• _Required work_
• A. Reproduce the forum thread about war support word for word, from "Have my capital" to "Large / 8 Players?".
• B. Extend the forum thread about war support with the next part, beginning after its final line.

• _Extract provided_
+ + + +
The question is different though - if my opponent war support has dropped to zero - can I continue the war? Or their remaining city is saved as long as I don't have enough victory points to force them passing it to me?
 
Have my capital right next to Harrapians capital. They stole my population (their unique ability) by cooldown what made me mad.
The question is different though - if my opponent war support has dropped to zero - can I continue the war? Or their remaining city is saved as long as I don't have enough victory points to force them passing it to me?
Nope...once war support is zero then peace is forced.
 
So after playing a bit with the quick start the game automatically puts you in the first time you play the game, I realise I'm in a continent by myself (also difficulty is Town and I want to start at Metropolis). I'll start a new game.

Which map size do you recommend? I'm thinking Large / 8 Players?
+ + + +
• _Available data_
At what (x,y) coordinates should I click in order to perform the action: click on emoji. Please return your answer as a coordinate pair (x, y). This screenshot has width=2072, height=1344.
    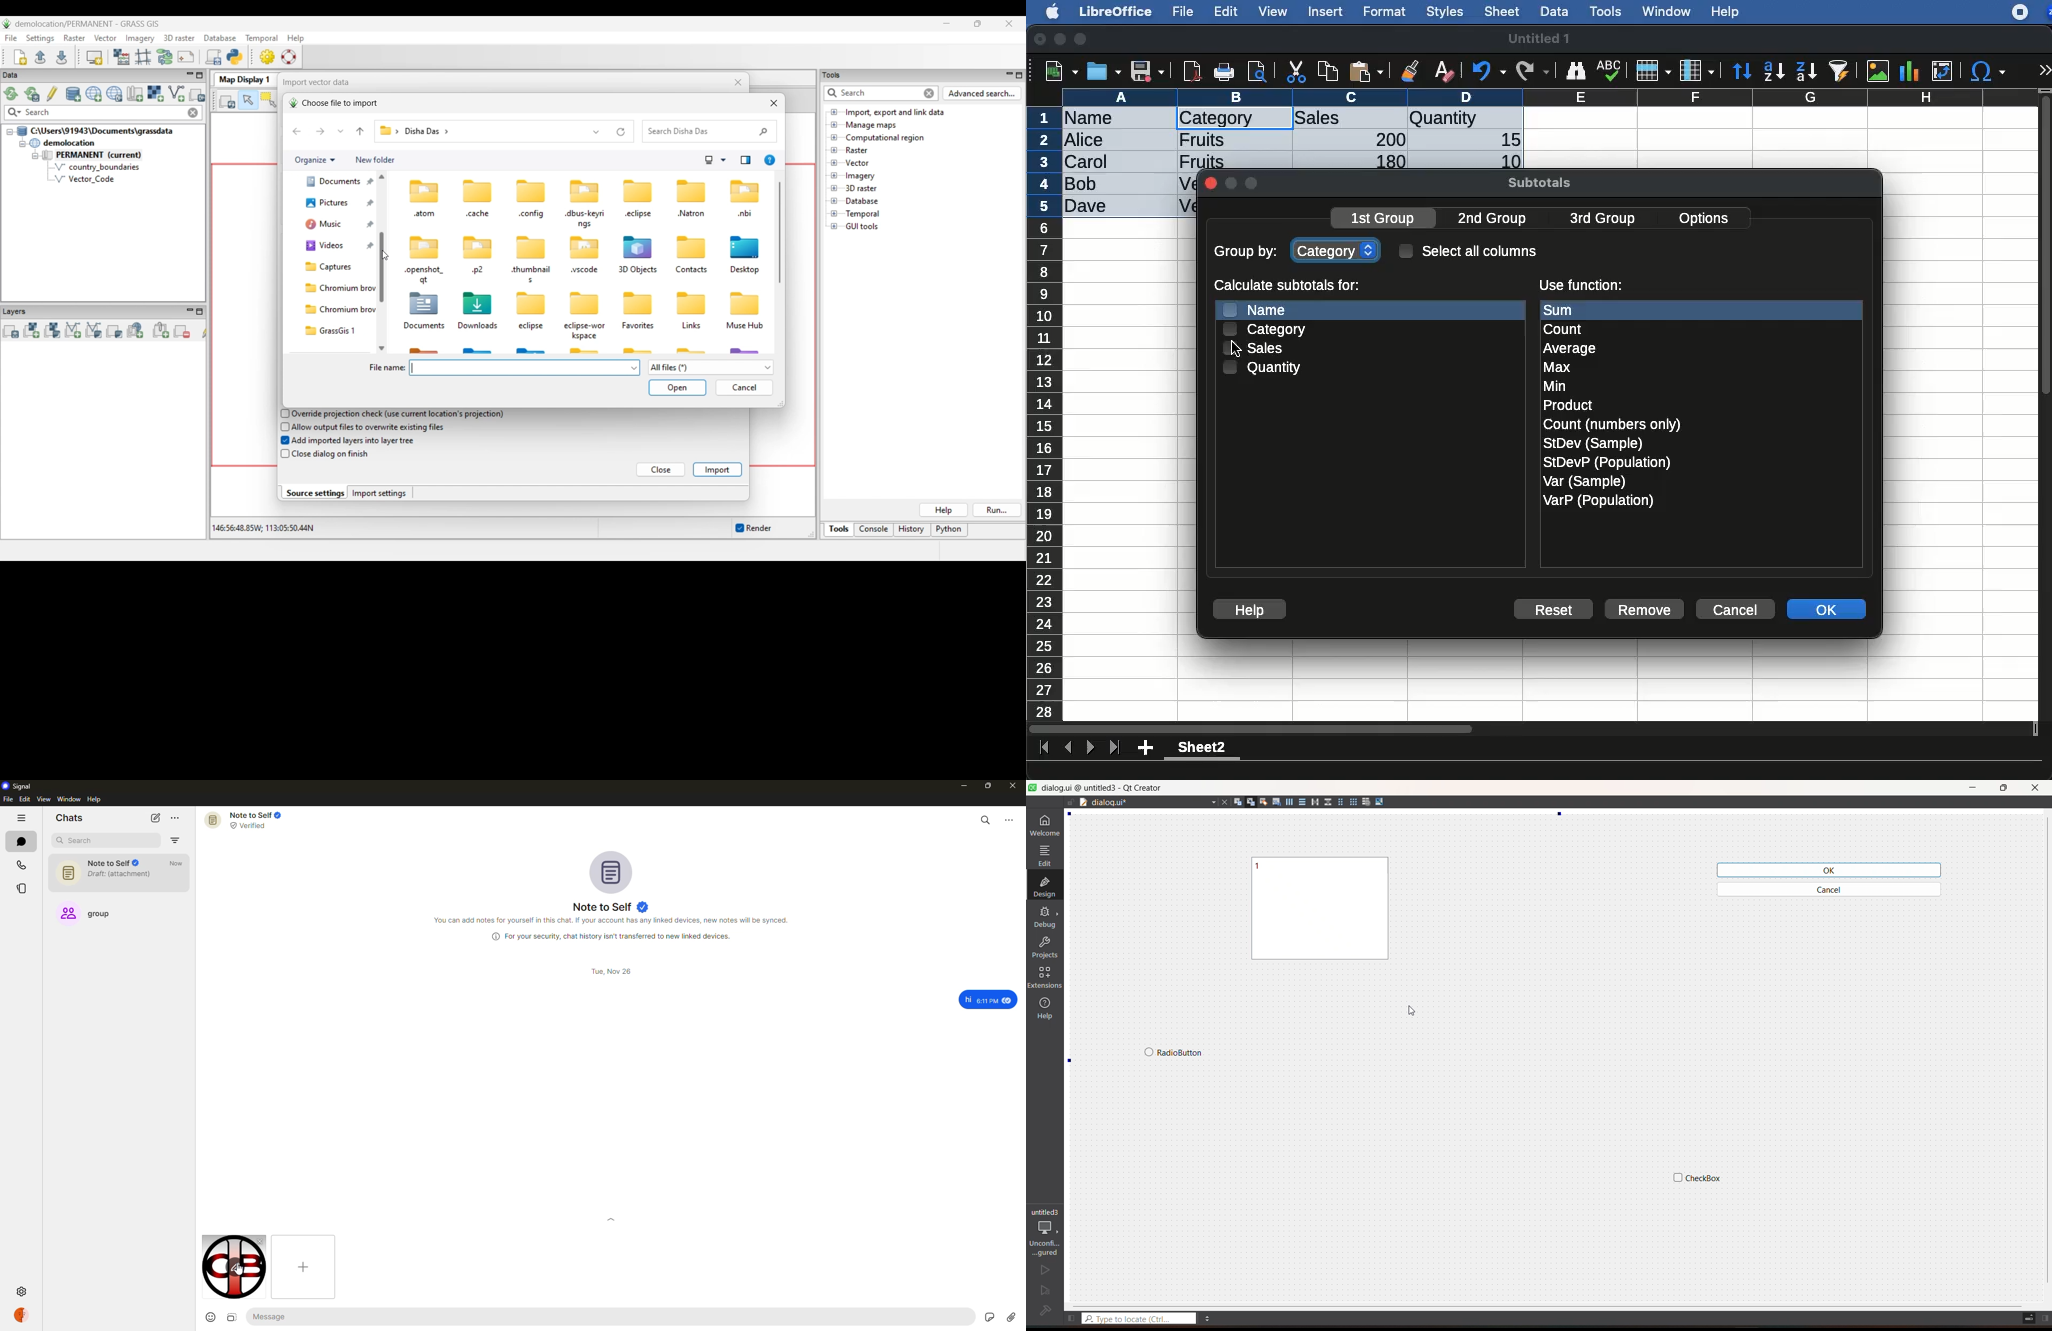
+ + + +
• _Answers for the exercise_
• A.
Have my capital right next to Harrapians capital. They stole my population (their unique ability) by cooldown what made me mad.
The question is different though - if my opponent war support has dropped to zero - can I continue the war? Or their remaining city is saved as long as I don't have enough victory points to force them passing it to me?
Nope...once war support is zero then peace is forced.
 
So after playing a bit with the quick start the game automatically puts you in the first time you play the game, I realise I'm in a continent by myself (also difficulty is Town and I want to start at Metropolis). I'll start a new game.

Which map size do you recommend? I'm thinking Large / 8 Players?

• B.
Depends on what kind of game you want. The 'default' options almost guarantee you will contact one or more AI players in the Neolithic. On the other hand, if you start alone on a continent, you cannot trade with anyone for qute a while, and Trade is a really good source of both Resources and Money - in fact, as a general rule, it is the best single source for Money/Gold in the game, so being isolated hurts.

My favorite map combination right now is Large, 3 continents, 6 Factions. That gives you room to spread out a bit before bumping into each other, usually means you have at least one neighbor on your continent (sometimes 2, in which case there may be an empty continent) and there will be room for several Minor Factions on your starting continent, which adds a real Wild Card to the early game: get a bunch of Violent Minor Factions, and you may be fighting off Raiders constantly!

The default maps will give you a very barren interior to most continents - which is historical, but can leave you playing in what appears to be Southern Utah anywhere away from the coast. The solution is to pick Many Rivers, which gives you some decent city locations even in the middle of the Gobi-equivalent.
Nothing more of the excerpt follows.